Set out the entries as a Markdown table, starting at the line that contains "Task: Toggle the" and ending at the line that contains "tap(31, 578)", with a Row column numbering each line and an Entry line column holding its text. Leave out blank lines.
--- START ENTRIES SUPPLIED ---
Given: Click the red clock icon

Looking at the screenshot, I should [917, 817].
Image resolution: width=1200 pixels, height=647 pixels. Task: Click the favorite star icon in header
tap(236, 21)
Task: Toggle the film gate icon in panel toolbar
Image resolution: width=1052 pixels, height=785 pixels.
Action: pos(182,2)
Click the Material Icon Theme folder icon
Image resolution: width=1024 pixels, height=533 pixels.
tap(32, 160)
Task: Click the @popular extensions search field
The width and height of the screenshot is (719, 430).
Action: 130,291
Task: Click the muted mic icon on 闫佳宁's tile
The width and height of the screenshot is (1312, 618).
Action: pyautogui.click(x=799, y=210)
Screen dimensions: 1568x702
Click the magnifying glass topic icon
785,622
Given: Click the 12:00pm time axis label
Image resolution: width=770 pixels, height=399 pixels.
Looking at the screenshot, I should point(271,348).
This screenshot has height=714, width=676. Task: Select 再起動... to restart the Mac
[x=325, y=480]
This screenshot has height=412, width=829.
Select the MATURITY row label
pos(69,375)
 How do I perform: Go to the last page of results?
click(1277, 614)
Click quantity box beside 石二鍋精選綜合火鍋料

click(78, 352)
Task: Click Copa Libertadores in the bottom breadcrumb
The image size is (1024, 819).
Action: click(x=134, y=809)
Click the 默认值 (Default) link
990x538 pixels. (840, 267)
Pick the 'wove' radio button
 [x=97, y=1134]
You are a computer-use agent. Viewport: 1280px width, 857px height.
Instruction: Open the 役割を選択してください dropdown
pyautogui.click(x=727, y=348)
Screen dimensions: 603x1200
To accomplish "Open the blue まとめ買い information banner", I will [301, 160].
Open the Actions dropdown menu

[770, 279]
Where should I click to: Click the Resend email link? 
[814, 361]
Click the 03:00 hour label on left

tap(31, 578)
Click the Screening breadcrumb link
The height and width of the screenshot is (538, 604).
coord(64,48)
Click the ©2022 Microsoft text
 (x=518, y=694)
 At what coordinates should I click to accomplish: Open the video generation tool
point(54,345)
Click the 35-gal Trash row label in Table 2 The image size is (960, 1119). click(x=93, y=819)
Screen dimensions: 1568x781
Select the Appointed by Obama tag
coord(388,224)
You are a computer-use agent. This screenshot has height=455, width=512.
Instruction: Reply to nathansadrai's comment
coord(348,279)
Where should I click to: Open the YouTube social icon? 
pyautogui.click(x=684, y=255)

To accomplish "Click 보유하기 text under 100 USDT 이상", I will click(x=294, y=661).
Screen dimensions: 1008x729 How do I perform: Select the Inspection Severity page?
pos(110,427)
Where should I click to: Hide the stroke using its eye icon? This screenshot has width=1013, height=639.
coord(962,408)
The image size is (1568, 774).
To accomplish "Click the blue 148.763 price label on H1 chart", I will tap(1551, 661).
--- END ENTRIES SUPPLIED ---
RESULT OF THIS EXERCISE:
| Row | Entry line |
|---|---|
| 1 | Task: Toggle the film gate icon in panel toolbar |
| 2 | Image resolution: width=1052 pixels, height=785 pixels. |
| 3 | Action: pos(182,2) |
| 4 | Click the Material Icon Theme folder icon |
| 5 | Image resolution: width=1024 pixels, height=533 pixels. |
| 6 | tap(32, 160) |
| 7 | Task: Click the @popular extensions search field |
| 8 | The width and height of the screenshot is (719, 430). |
| 9 | Action: 130,291 |
| 10 | Task: Click the muted mic icon on 闫佳宁's tile |
| 11 | The width and height of the screenshot is (1312, 618). |
| 12 | Action: pyautogui.click(x=799, y=210) |
| 13 | Screen dimensions: 1568x702 |
| 14 | Click the magnifying glass topic icon |
| 15 | 785,622 |
| 16 | Given: Click the 12:00pm time axis label |
| 17 | Image resolution: width=770 pixels, height=399 pixels. |
| 18 | Looking at the screenshot, I should point(271,348). |
| 19 | This screenshot has height=714, width=676. Task: Select 再起動... to restart the Mac |
| 20 | [x=325, y=480] |
| 21 | This screenshot has height=412, width=829. |
| 22 | Select the MATURITY row label |
| 23 | pos(69,375) |
| 24 |  How do I perform: Go to the last page of results? |
| 25 | click(1277, 614) |
| 26 | Click quantity box beside 石二鍋精選綜合火鍋料 |
| 27 | click(78, 352) |
| 28 | Task: Click Copa Libertadores in the bottom breadcrumb |
| 29 | The image size is (1024, 819). |
| 30 | Action: click(x=134, y=809) |
| 31 | Click the 默认值 (Default) link |
| 32 | 990x538 pixels. (840, 267) |
| 33 | Pick the 'wove' radio button |
| 34 |  [x=97, y=1134] |
| 35 | You are a computer-use agent. Viewport: 1280px width, 857px height. |
| 36 | Instruction: Open the 役割を選択してください dropdown |
| 37 | pyautogui.click(x=727, y=348) |
| 38 | Screen dimensions: 603x1200 |
| 39 | To accomplish "Open the blue まとめ買い information banner", I will [301, 160]. |
| 40 | Open the Actions dropdown menu |
| 41 | [770, 279] |
| 42 | Where should I click to: Click the Resend email link?  |
| 43 | [814, 361] |
| 44 | Click the 03:00 hour label on left |
| 45 | tap(31, 578) |